Stategic default, or ethical walk away

There's a lot of emotional chatter on the net when the subject of walking away comes up. There are some righteous snobs that feel it's just wrong. Then there are the rest of us that see it for what it is, a simple financial decision based on what's best for individual. I found this piece over at Piggingtons that explains the rational behind the non-recourse laws.
btw, Permission was given by the author to copy the piece.

Increasingly, I see references to the ethical considerations with respect to defaulting on a home purchase loan as a response to declining home values. In a few words, there are no ethical considerations with respect to defaulting on a home purchase loan as a response to declining values in jurisdictions where explicit "non-recourse" laws are on the books.

In various jurisdictions, California being one of them, the lawmakers thought about it for a while and came to the conclusion that the multi-way negotiation between a home buyer, home seller, real estate broker, and mortgage lender was not a negotiation between parties of equal sophistication in financial matters, and that there was risk that the home buyer would be taken advantage of by the other parties, who were (accurately) thought to have greater knowledge, experience, and resources, in most cases.

The lawmakers then wrote laws which said, in effect, that the home buyer had rights which could not be signed away, because they are protections of the law, superior to any words in the contract. The "non-recourse" laws hold that a lender who makes a loan to a home buyer, the entire proceeds of which are used exclusively for the acquisition of the home, bears the entire burden of insuring that the home-as-collateral has a true value that protects the lenders interest in the event of default by the borrower.
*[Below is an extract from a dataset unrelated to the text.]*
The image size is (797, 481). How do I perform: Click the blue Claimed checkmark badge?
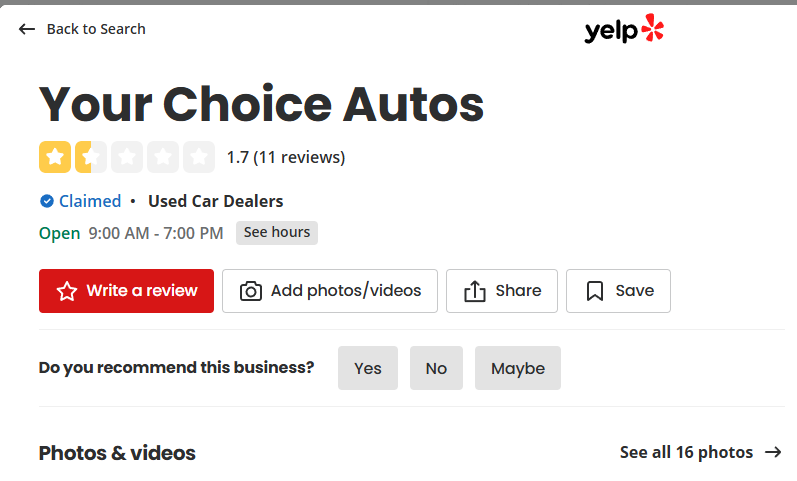point(46,201)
The clear intent of such laws is to expect the lender to have good knowledge of property values and to require down payments and/or mortgage insurance in a proper combination to adequately protect themselves in the event of borrower default. Substantial down payments are clearly the best case, creating the greatest incentive for the borrower to hold up his end of the bargain.

If a wealthy person, or a retirement/investment fund, or a foreign country turns money over to a lender to make home-purchase loans in non-recourse jurisdictions, they inherit the burden of protecting themselves, by insuring that the lenders are lending on a sound basis.

NON-RECOURSE LAWS ARE NOT IN THE CATEGORY OF LOOPHOLES OR UNINTENDED CONSEQUENCES. They are clear statements by lawmakers that lenders are responsible for their own welfare as to property valuations, and that home buyers will have some government-provided protection against overpaying due to the actions of more influential market participants.

The story plays out, with the investors, lenders, and government participants trying to figure out how to prevent home prices from receding to their natural levels. Perhaps government will figure out some action to stall further declines, allowing inflation to (eventually) establish a natural equilibrium, no longer requiring government intervention. Or perhaps home prices will continue declining. I predict the latter.

But don't try to make the owner-occupant-borrower the villain in this story. The non-recourse laws were clear instructions to lenders (and to investors supplying lenders with funds) to keep lending on a rational basis - instructions that went unheeded. Upside-down owner-occupant-borrowers have an option that was intentionally provided to them as a countermeasure to the actions of others (who were the ones acting unethically).